A client of mine was in a relationship with a man who shared her spiritual beliefs. At the beginning of our work, she described the relationship in mystical terms. However, she had severe stress symptoms as a direct result of trying to live with his eleven-year-old son who routinely screamed hateful remarks at her.
Her complaints about the boy’s out-of-control behavior and her pleas to her partner to get help for his son were met with disdain. He insisted the problem was her response to the situation. When she told him she was in emotional pain over the child’s behavior, he replied, “No one can hurt you without your permission.” The worst of the stress came from her buying into her partner’s reality — that it was her problem.
I said he sounded like a New Age Bully. He showed no compassion for her pain; he didn’t listen to her complaints or advice; and he shamed her for reacting to the child’s aggressiveness.
Once she stopped blaming herself for being upset and saw that the problem wasn’t her inability to handle whatever the child did, but her partner’s unwillingness to take her complaints seriously or show her any compassion, she ended the relationship. She was now in a place to examine the situation according to her own beliefs.
I encourage clients to carefully examine the belief that one should remain in an abusive relationship or job because of “the lessons to be learned,” as that can be a form of self-bullying.
Why New Age Bullies Do It
New Age Bullies often act from a sincere desire to be helpful. It may also be a defense. Think of a friend who has just suffered a terrible loss or someone who’s been diagnosed with a serious illness to whom you want to say something comforting. Or, someone who seems locked in a destructive pattern and you want to say something to get him to think differently or take charge of his life. The problem is, you can’t know how your words will be received. If they don’t share your beliefs, your advice won’t help. They may feel that you are blaming them or are indifferent to their feelings.
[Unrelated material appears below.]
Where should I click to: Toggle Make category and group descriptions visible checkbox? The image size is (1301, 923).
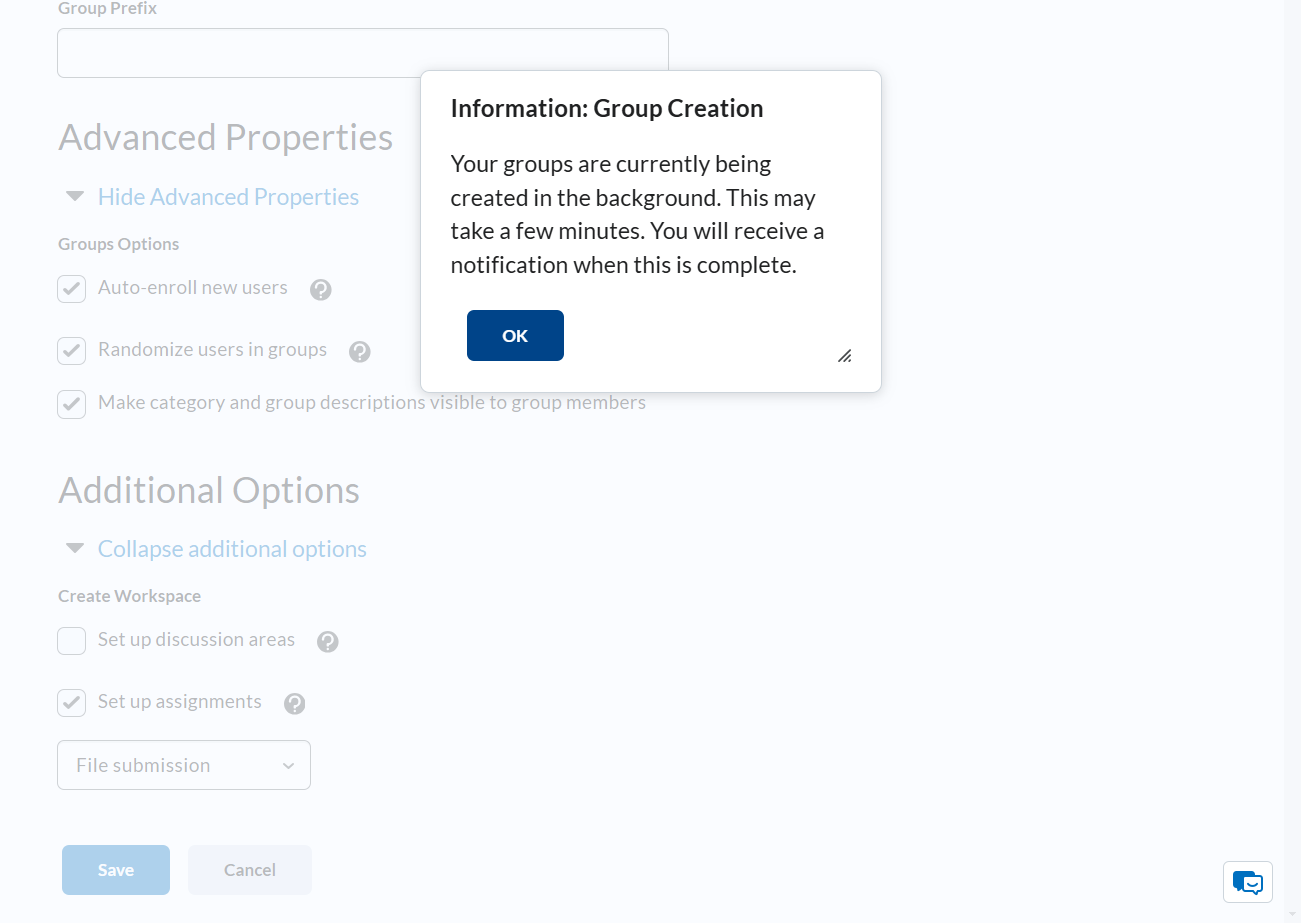(x=71, y=404)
“In blaming or shaming a victim,” Gen Lingpur says of the Buddhist tradition, “you are assuming that the person knew the karma they were creating in a previous life and that they have that knowledge in the present. We don’t know. We can’t know ahead of time what the results of an action will be, nor can we remember what action created the result. It’s sometimes a problem in the Buddhist community when someone says of another’s suffering: ‘It’s just their karma.’ That statement lacks compassion.”
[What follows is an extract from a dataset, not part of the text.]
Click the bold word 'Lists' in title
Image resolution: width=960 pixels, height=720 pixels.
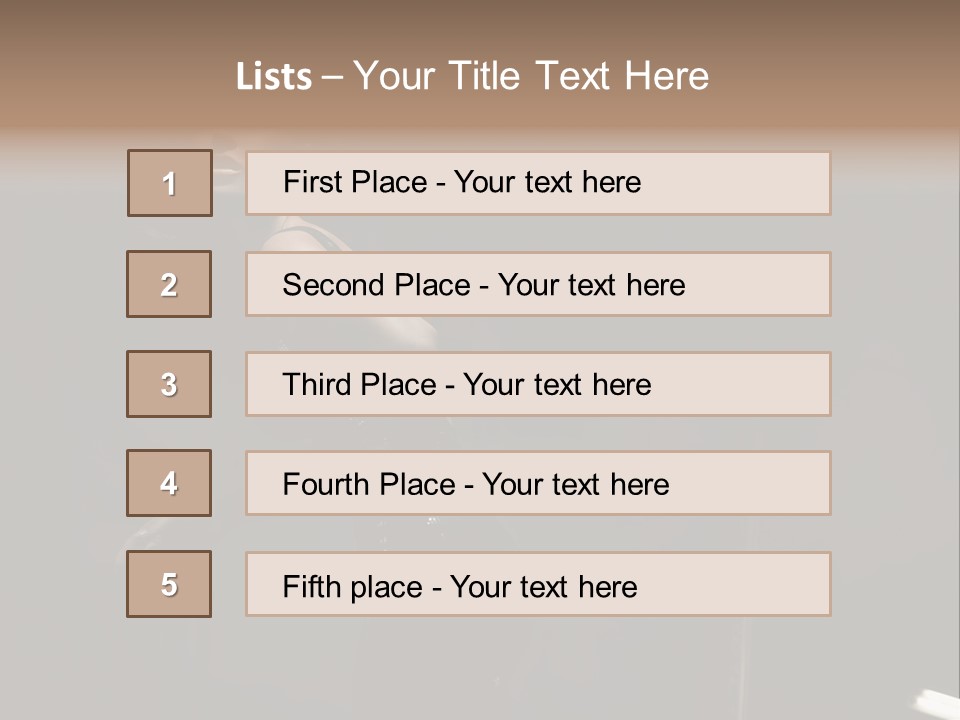(274, 77)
Psychologically, there’s another reason people blame victims. Viki Sharp, a victim advocate for 26 years, explains it this way: “People tend to blame victims because it makes them feel less vulnerable and more in control. A woman leaves her window open one night and a man comes through it and rapes her. The thinking is: ‘She was raped because of something she did — she left her window open and, since I don’t do that, I’m safe.’”
As a practice, I don’t give unsolicited advice because I can’t know for certain what another’s beliefs or vulnerabilities are. Of course, I will offer advice in the context of a therapy session or among friends whose beliefs and experiences are familiar to me.
Gen Lingpur agrees. In her role as a spiritual teacher in a Buddhist community, she finds it appropriate to introduce concepts like karma while leading her students to a deeper understanding of the spiritual belief that there are no accidents, no victims. But it’s also a question of intention, context, and the nature of the relationship. Spiritual teachings can be easily vulgarized and misapplied.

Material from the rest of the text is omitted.